:: Excerpted passage ::
BEGIN

How do these cryoconite holes reduce the albedo of glaciers, and what is the argument for conserving them despite their negative impact on the climate?
Glacier ice has a moderately high albedo, but if you start to put anything darker than the ice on the surface, it reduces the albedo and will absorb solar energy. And if you add a thin layer of dark debris, the reduction in albedo means that the solar energy that’s been absorbed is efficiently transmitted to the underlying ice. So cryoconite holes drive glacier melt quite rapidly.
But I don’t think removing all the cryoconites would be wise for several reasons. These are extremely intricate microbial habitats home to thousands of species of microbes—we know very little about the total biodiversity. Some of those microbes are also making things that could be economically important to us, like new antibiotics or enzymes.
Ultimately, my generation of researchers and perhaps my students’ generation of researchers are the last generations of humans that will be able to access this diversity of life on glaciers, because the glaciers are going away across Earth at an unprecedented and scary rate. So unless we conserve these habitats now, future generations of humans and future generations of scientists aren’t going to be able to do this research.
In 2016, you led the first polar night exploration of glacier ecology. What was that experience like?
That was phenomenal. In November 2016, we did our first polar night work. We went to a place on Svalbard that we’re very familiar with, and we were completely lost. So I then wondered how you would work in polar light on a glacier safely and efficiently? And I came up with some tips and tricks for it.
Next, I wrote a research proposal to the Royal Geographical Society, and I became the first arctic and mountain research fellow in the society’s 200-year history. We called the project ‘In the Bleakest Midwinter.’ We went back to Svalbard to do sampling in polar light. We were able to get cryoconite material and analyze its biodiversity to see how it changed over time.

END

:: Requirement 1 ::
Condense the paragraph of the cryoconite interview that begins "Next, I wrote a research proposal" into a short bulleted list, keeping its main facts.
:: Requirement 2 ::
Answer these questions using the cryoconite interview above:
(a) What two kinds of economically important products might the microbes in cryoconite holes make?
(b) In what month and year did the first polar night work take place?
(c) What name was given to the project funded through the Royal Geographical Society?
:: Requirement 3 ::
Resume the interview on cryoconite holes and glacier research, picking up right after its final sentence.

:: Entries provided ::
BEGIN

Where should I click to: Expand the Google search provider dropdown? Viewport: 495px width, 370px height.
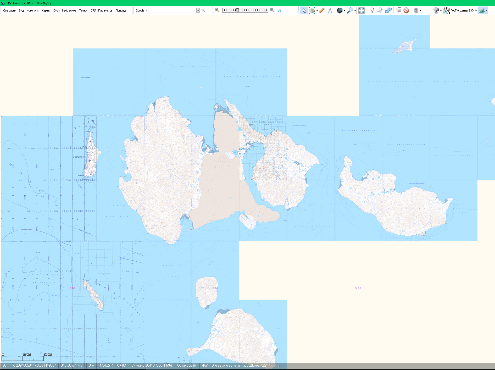tap(141, 10)
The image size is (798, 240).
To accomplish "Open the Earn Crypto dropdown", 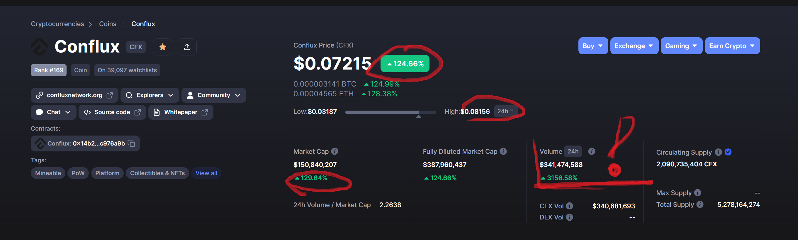I will click(732, 46).
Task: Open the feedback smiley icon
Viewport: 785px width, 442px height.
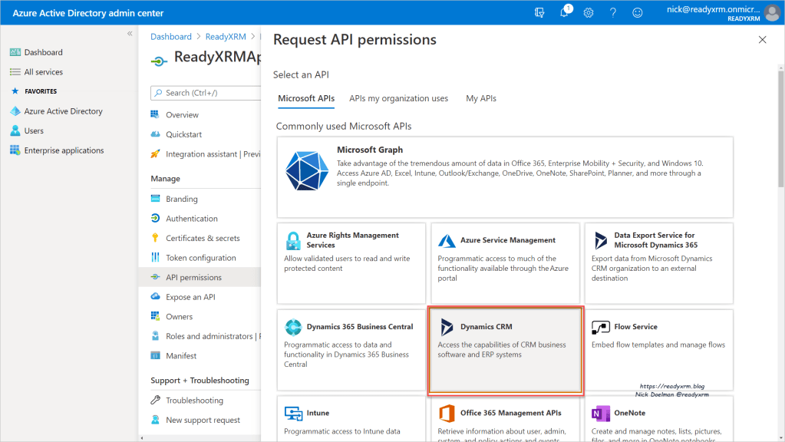Action: [x=637, y=13]
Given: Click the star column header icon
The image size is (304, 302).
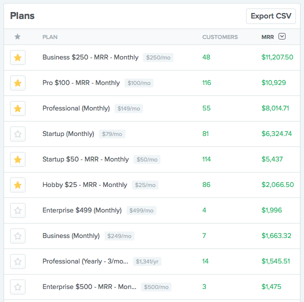Looking at the screenshot, I should click(18, 37).
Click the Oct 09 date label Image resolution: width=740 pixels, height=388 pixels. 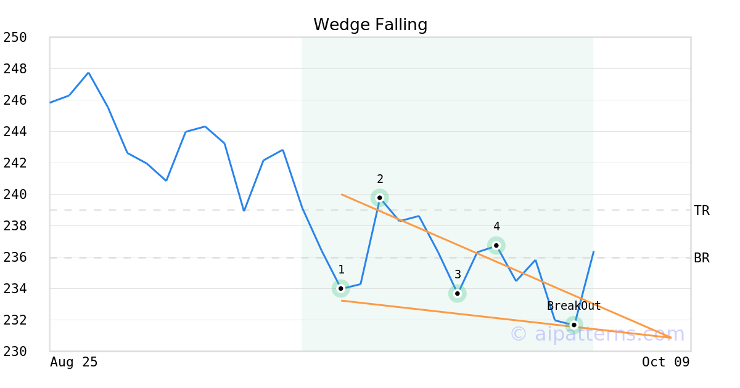[x=665, y=362]
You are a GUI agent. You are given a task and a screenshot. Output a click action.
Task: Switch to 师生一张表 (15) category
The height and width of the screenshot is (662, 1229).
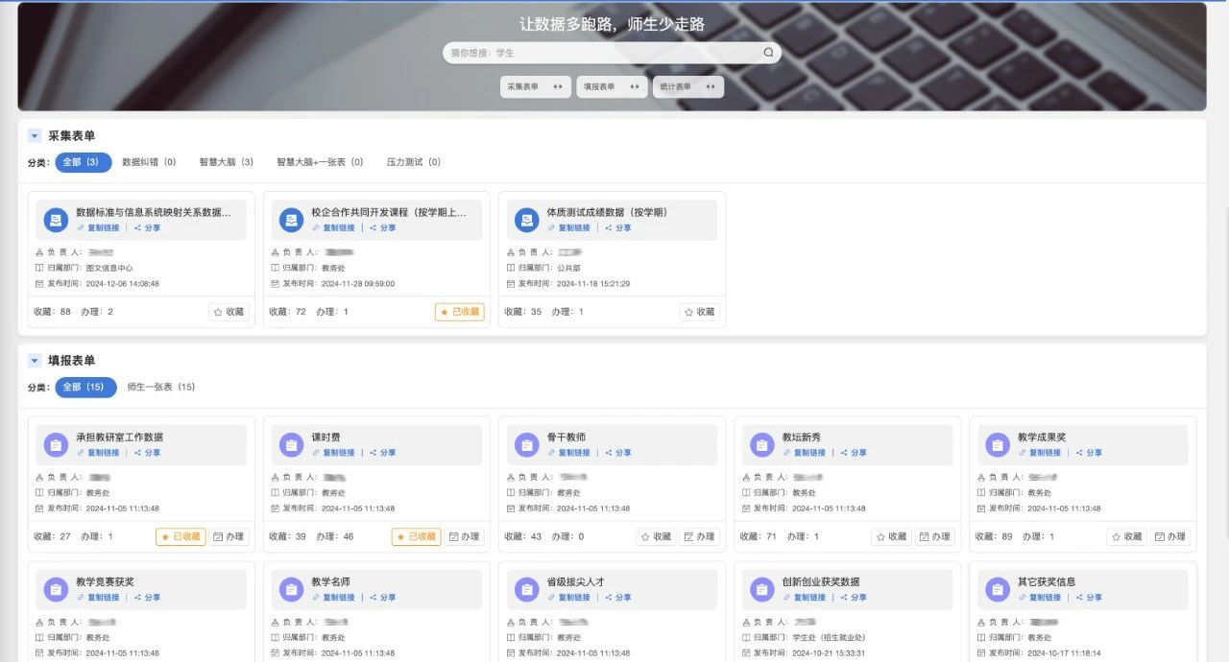click(160, 387)

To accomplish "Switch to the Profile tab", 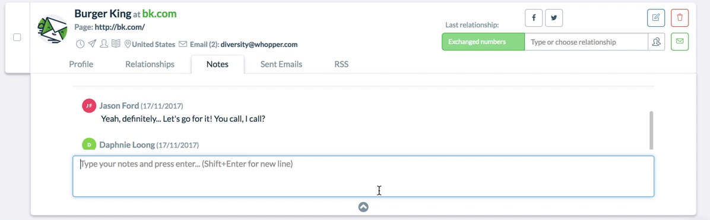I will click(81, 64).
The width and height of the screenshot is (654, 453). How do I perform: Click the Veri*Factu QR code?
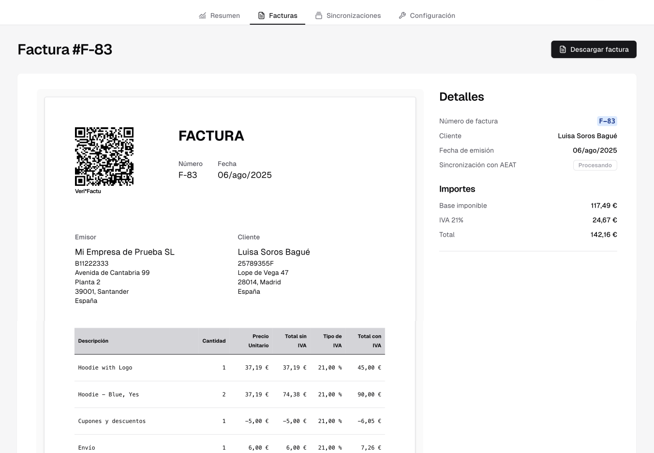pos(104,156)
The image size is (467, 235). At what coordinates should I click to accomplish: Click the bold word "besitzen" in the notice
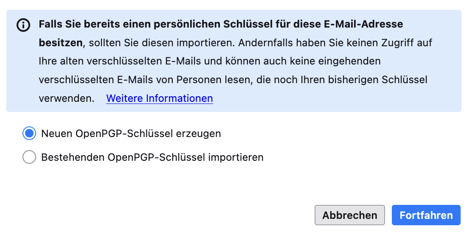(60, 43)
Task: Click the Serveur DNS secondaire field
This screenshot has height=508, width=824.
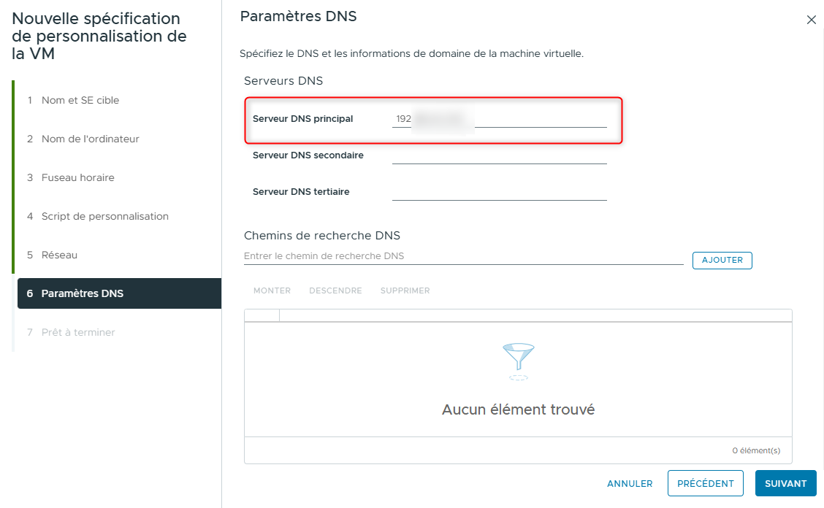Action: click(499, 155)
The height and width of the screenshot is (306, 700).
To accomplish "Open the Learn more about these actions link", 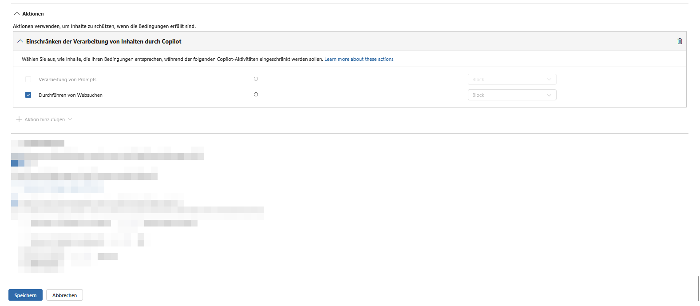I will [359, 59].
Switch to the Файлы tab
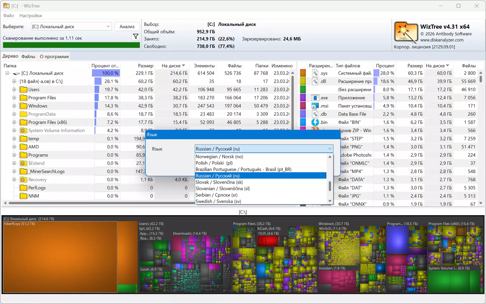This screenshot has width=486, height=304. point(28,57)
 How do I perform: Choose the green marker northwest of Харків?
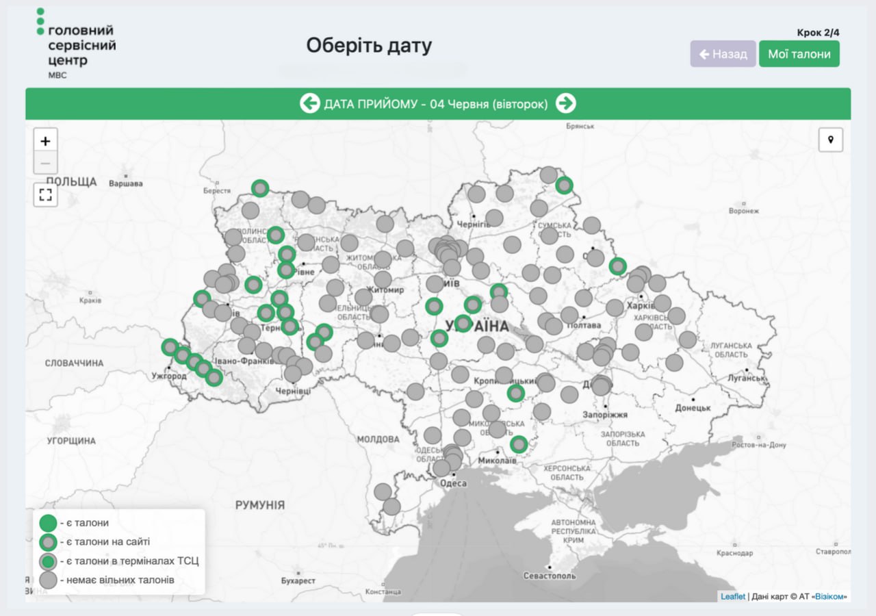point(618,266)
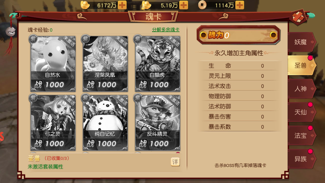Viewport: 325px width, 183px height.
Task: Open the 法宝 tab
Action: tap(302, 135)
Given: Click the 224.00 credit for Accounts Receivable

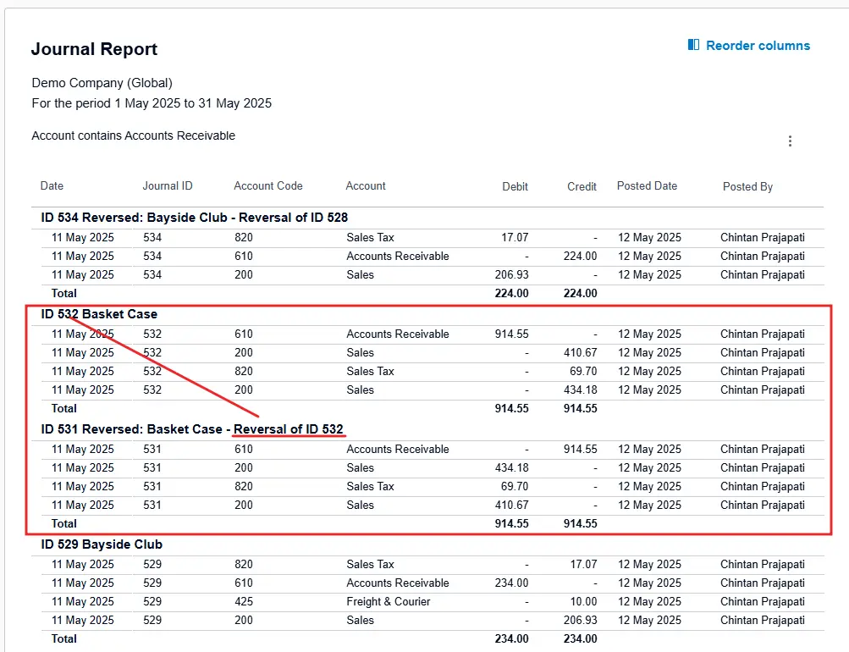Looking at the screenshot, I should 580,257.
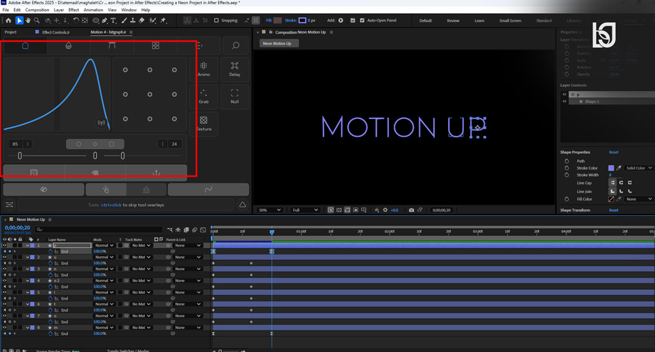Open the Animo tool
Image resolution: width=655 pixels, height=352 pixels.
coord(204,69)
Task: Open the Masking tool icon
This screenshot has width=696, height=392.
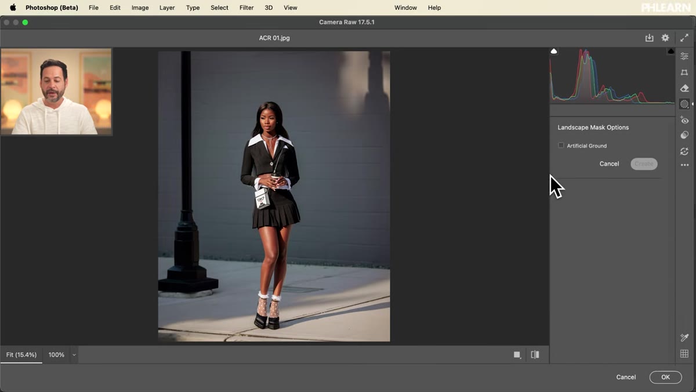Action: (x=684, y=104)

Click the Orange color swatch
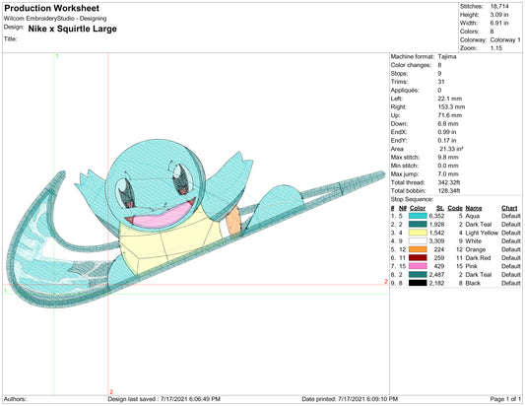418,249
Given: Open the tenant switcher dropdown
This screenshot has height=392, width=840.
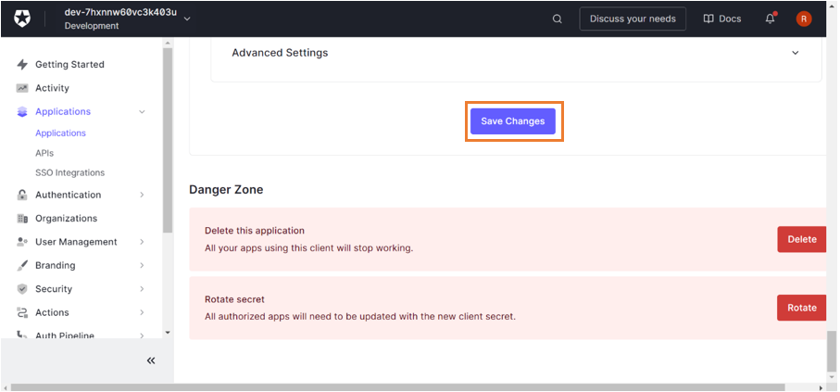Looking at the screenshot, I should 187,19.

END

:: Answer box 1 ::
- A research proposal went to the Royal Geographical Society.
- The speaker became the first arctic and mountain research fellow in the society's 200-year history.
- The project was called "In the Bleakest Midwinter."
- The team returned to Svalbard to sample in polar light.
- They collected cryoconite material and analyzed how its biodiversity changed over time.

:: Answer box 2 ::
(a) New antibiotics or enzymes.
(b) November 2016.
(c) "In the Bleakest Midwinter."

:: Answer box 3 ::
That spawned a larger project called Cryo 365. I’ve been leading this project on Svalbard for a couple of years now looking at different seasons. The punchline is that things are alive in the winter. Even though it might be 24-hour darkness and very cold and snowy, things are still alive underneath that.
Currently, Svalbard’s climate is warming at a rate seven times faster than the global average. Has this rapid change affected field research?
It’s made everything we do really urgent. It’s urgent because we continue to need to develop clear evidence around climate impacts in the hope of convincing policymakers that we’ve got to mitigate climate change sooner rather than later. We’re running out of opportunities to collect samples to understand the environment, and it’s also becoming unpredictable and potentially more dangerous due to increased polar bear interactions and rapid glacier melt.
I don’t think that we will ever generate enough evidence to convince everybody, but we must keep trying.
What is the main takeaway readers should have about the link between climate change and glacier ecology?
My strong message is that microbes are sentinels. In any kind of ecosystem, they’re the first to respond to a change in conditions compared with polar bears or reindeer. But they are also amplifiers of climate change. They’re first responders, but they also turn the dial up.
That can happen in a number of ways. It can happen through the albedo reduction effect I spoke about earlier or through releasing greenhouse gases such as carbon dioxide and methane. If you wake up the microbes earlier and you give them fresh carbon sources to consume, they’re good at producing more greenhouse gases. So my take-home message would be: If we wake up the microbes in the Arctic, then it changes the Arctic’s response to climate change, and that has consequences for us all.